Обсуждение содержательной стороны
курса потребует работы (работ) иного объема и
жанра. В самом общем виде, опуская детали
(которые, собственно, и драгоценны), "вектор"
рассуждений можно было бы сформулировать
следующим образом. Стратегии общения,
формирующие американскую Мы-идентичность,
писателями США описывались в рамках по
преимуществу таких метафор, как состязательная
игра или эквивалентный обмен. В том и в другом им
интересен парадоксальный и продуктивный баланс,
в рамках которого "естественность"
уравновешивается "искусственностью",
индивидуальная свобода - строго соблюдаемой
социальной взаимоусловленностью, многообразие
личных возможностей - поверхностностью их
воплощения. Принадлежность к сообществу
"своих" для американца определяется
готовностью играть по правилам, -
"аутсайдер" нефункционален и потому
невидим. В своей приверженности общедоступной
операциональной процедуре и демократическому
общему знаменателю американец одновременно
"ни на кого непохож" и "всечеловечен", -
до крайности самоуверен и открыт для
(само)критики.
В русской литературе того же периода
проектируется иное самопредставление, являющее
собой одновременно идеализацию и внутренне
проблемный комплекс. Чтобы быть русским,
необходимо до тонкости знать "родные"
традиции, ритуалы и уметь играть предписанные
этими ритуалами роли. Альтернатива таким
отношениям - общение, основанное на предельной
открытости и искренности. И в том и в другом
случае русский человек предстоит как бы высшей
абсолютной инстанции, бесконечно
благорасположенной, но притом проницательной и
требовательной. Это общее предстояние,
отсутствие секретов друг от друга делают связь
между членами нации подобной родственной. Будучи
замкнутой в себе, русская нация в то же время
может принимать в себя всех, кто готов подходить
к ней не с заранее готовыми установками,
алгоритмами, но жить в едином ритме, дышать одним
дыханием. Ключевая метафора воплощена отчасти в
образе из повести Лескова: русская нация подобна
людям среди огромной, занесенной снегом степи,
согревающих друг друга дыханием.
Стихийным, но неслучайным образом
запланированное нами занятие, посвященное
представлениям о воспитании "базовой
личности" переместилось с места, ему
предназначенного по плану, на финал курса.
Проблематика, связанная с выявлением
альтернативных моделей самосозидания, вызвала
наиболее острую и живую реакцию студентов,
провоцируя рефлексии, домыслы, текстовые разборы
и лирические "самокопания" (по крайней мере
в одном случае, итогом явилось художественное
самовыражение: сказка - отчасти в подражание Т.
Толстой - о воображаемом путешествии Бенджамина
Франклина в Россию и столкновении его стратегий
самовоспитания с российскими установками по
этой части).
Какие ценностные приоритеты и какие
запреты предполагает российский "этос".
фиксируемый образно русской классикой?
Насколько внятен нам функционалистский идеал
"самоделанного человека" (self-made man) и какие
мотивации к "самопостроению" личности
предлагает нам наша культура?

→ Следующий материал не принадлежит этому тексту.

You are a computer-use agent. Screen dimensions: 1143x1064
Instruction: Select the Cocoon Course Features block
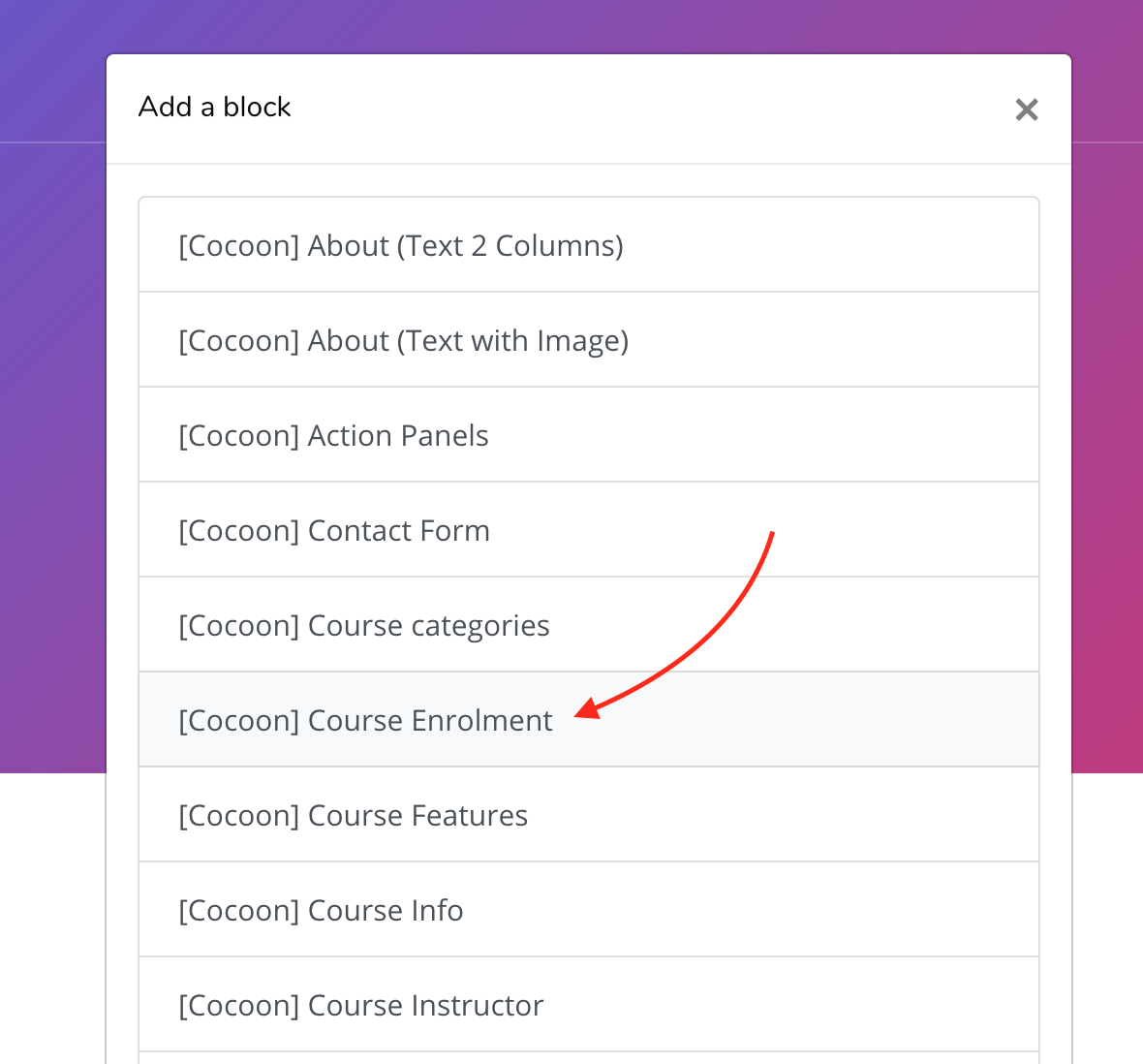(589, 815)
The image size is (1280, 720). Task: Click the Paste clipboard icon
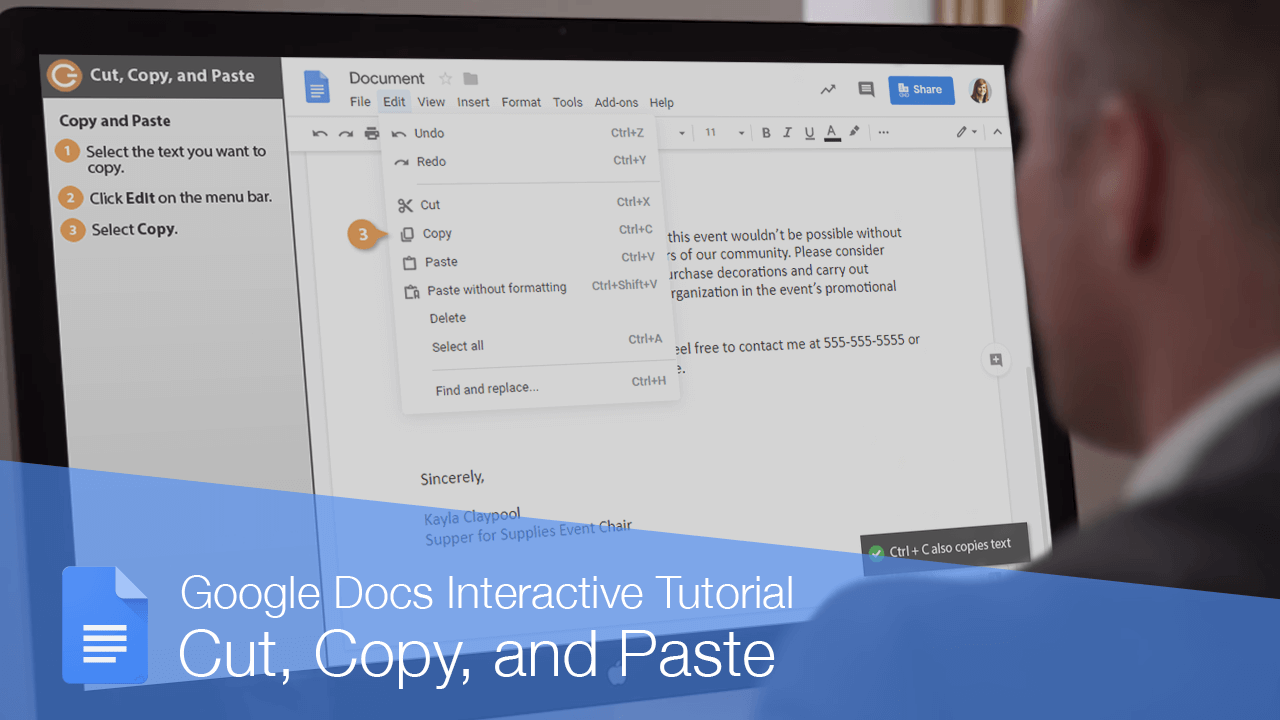click(x=408, y=261)
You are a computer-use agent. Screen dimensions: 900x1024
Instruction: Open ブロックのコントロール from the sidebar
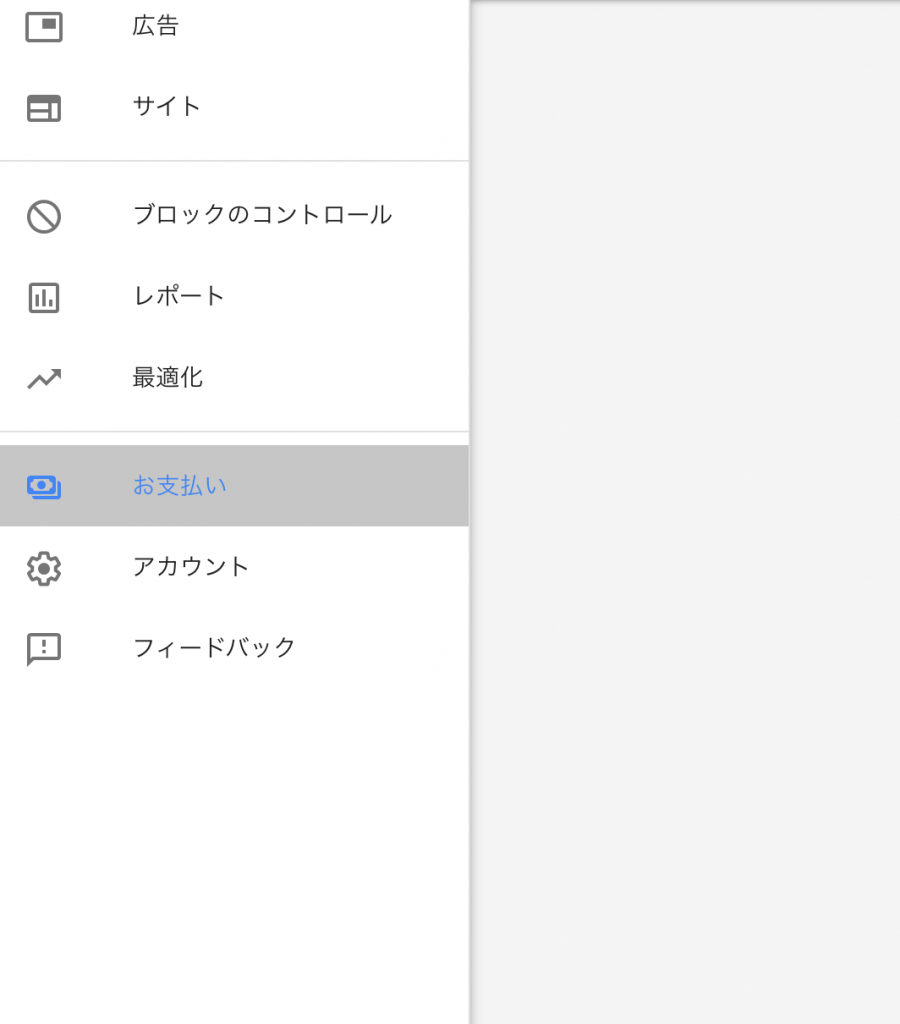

Чем похожи, а чем
нет американский и русский образы внутренней
свободы, реализуемой в досуговом, внеутилитарном
пространстве (Гек Финн на плоту - Илья Обломов на
диване)? Нередко бывало порой жаль, что
обсуждаемый или подразумеваемый "другой"
оставался чисто текстовым, немым,
"безответным" конструктом. Возможность
участия в обсуждении "живых" американцев (в
режиме, к примеру, сетевой конференции, а может
быть, и вполне непосредственно) видится, впрочем,
вполне реальной. Их, конечно, не меньше, чем нас
занимают те общие вопросы, что
откристаллизовались по ходу работы семинара, -
одновременно теоретические и вполне
"жизненные". - Как живут в нас "общие
места" культуры? В какой мере они находятся в
нашем распоряжении (или скорее мы - в их)? Как
"конструируются", то есть оформляются и
транслируются литературной традицией
этностереотипы? Каким образом литературные
образы меняют культурный статус, находя инобытие
в национальном мифе или "применение" в
контексте националистической идеологии? И
наоборот: как общее знание-миф или
идеологическое клише "остраняется"
художественным словом, выводится в область
индивидуальной критической рефлексии?
Семинар, как видно из вышесказанного,
носил поисковый характер, многие идеи рождались
по ходу работы, при общем живом участии, что
сообщало учебному предприятию характер
интеллектуального приключения. На поставленные
вопросы мы нашли (совместно) версии ответов,
ценные столько же сами по себе, сколько как
возможность уточнить исходные вопросы. Нетрудно
представить себе, что, если бы мы выбрали для
анализа другой материал или пригласили русскую
литературную традицию к диалогу не с
американской, а немецкой или французской
традицией, - выводы оказались бы в чем-то иными. В
силу бесконечной пластичности культуры, анализ
ее, как заметил К. Гирц, по своей природе
незавершаем, чем он глубже идет, тем более
удаляется от завершенности, и "позитивный
результат" в нем, парадоксальным образом,
сравнительно менее важен, чем способ движения к
нему.
15.5.2001
Развитие проблематики
семинара в рамках Междисциплинарной
гуманитарной летней школы "Нация как
наррация: опыт американской и русской
культуры" (МГУ, 18-22 июня 2001) было, разумеется,
не счастливым случаем, а заранее
предполагавшейся возможностью. Грант
Государственного департамента США и
организационная поддержка Программы Фулбрайта
позволили расширить рамки "рабочей группы",
привлечь к обсуждению заинтересованных
аспирантов и преподавателей девяти российских
университетов (Санкт-Петербургского,
Владимирского, Ижевского, Транс-Байкальского,
Ивановского, Казанского, Марийского, не говоря о
московских - МГУ и РГГУ). Среди участников школы
были также аспиранты из ближнего и дальнего
зарубежья (Севастопольский университет,
Бохумский университет, Германия), а также
преподаватель-славист из США (Тринити колледж).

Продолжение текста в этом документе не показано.